Saturday, April 14, 2012

Essay Five


Coreen Harris
HST 300 Essay Five

                   The  stories configured during the age of sail were  riveting in their presentation of one’s struggle for hope, faith and liberty. Jeffery Bolster’s written work, Black Jacks, and the memoir of Ouladah Equiano, The Interesting Narrative of Ouladah Equiano or Gustavus Vassa, the African comprises the pursuit of freedom as one struggles with the subjectivity of their hope, faith and liberty aboard ship.  Were these two texts similar or different to each pursuit of freedom?
                  Jeffery Bolster’s Black Jacks argues that the hardship for most coloured men aboard ship were runaway slaves that were voluntarily and involuntarily taken into the Royal Navy during the War of 1812.  Bolster prolifically attempts to tell the tale of the coloured sailors.
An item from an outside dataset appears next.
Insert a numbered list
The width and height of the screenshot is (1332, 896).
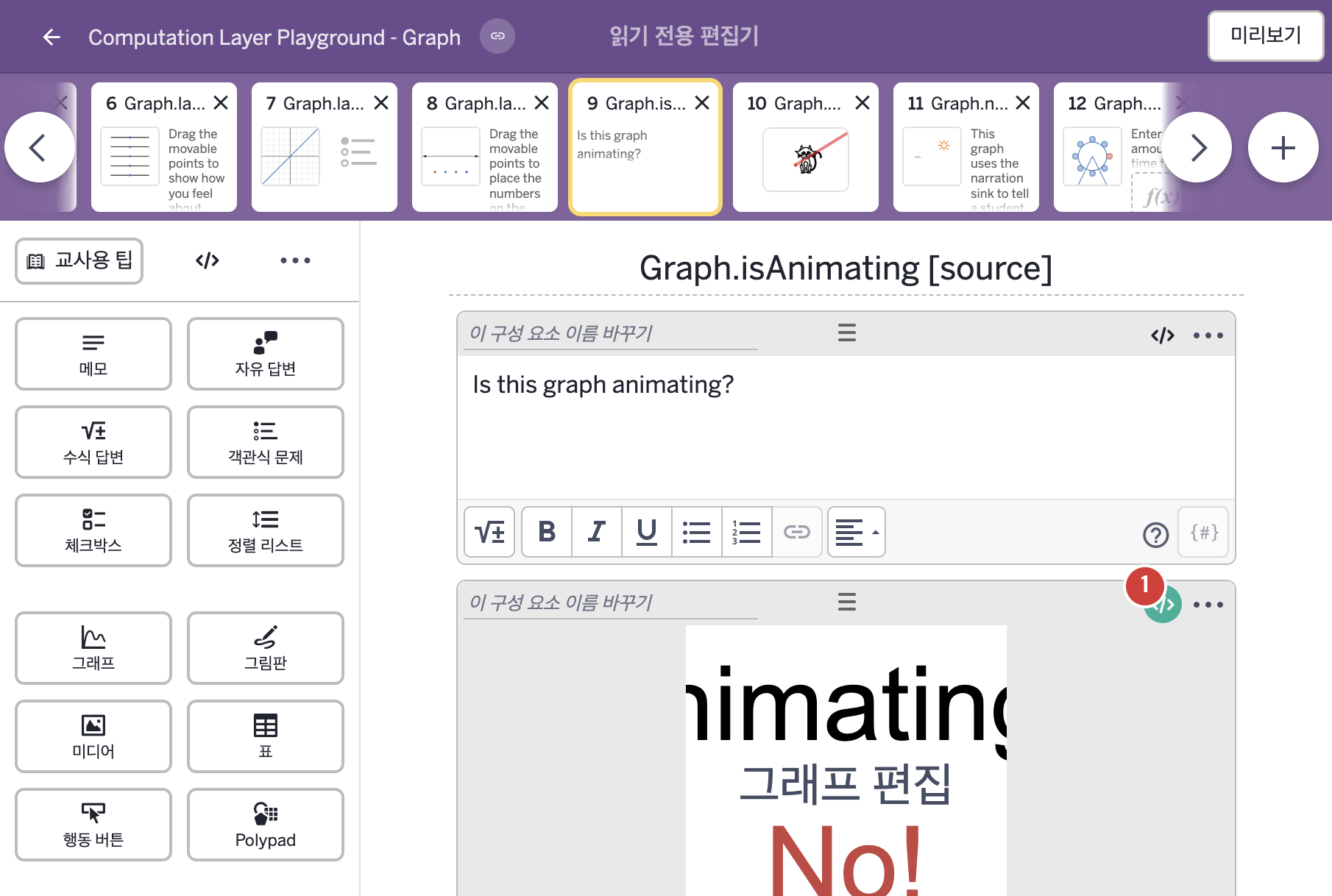tap(747, 532)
The tale of most slaves had ran away from a mean slave-owner were easily confiscated by a British troops. Those that were involuntarily grabbed up in this manner were called impressed into the Royal Navy. Did these runaway slaves become the property of the United Kingdom?  Yes, they were the confiscated property of the British realm during wartime. Were these impressed sailors, citizens of the new, young nation- America or British citizens?  They fought decisively as kinsmen, and maintained those allegiances even in the confines of Dartmoor Prison No. 4.  At the Dartmoor Prison, the cruelties were atrocious, but the coloured men survived and thrived.  Many of the men were not only surviving dysentery and physical punishment as a condemned prisoner of war, but they survived to speak of spiritual matters.  Coloured and white men of the age of sail were meeting to hear the testimonies, preaching and singing of songs of worship. It was at this time, at the prison, which produced the fervent faith of religious zeal in these men. These men that were deemed as another man’s property intended to toil the planter’s field under the hot sun.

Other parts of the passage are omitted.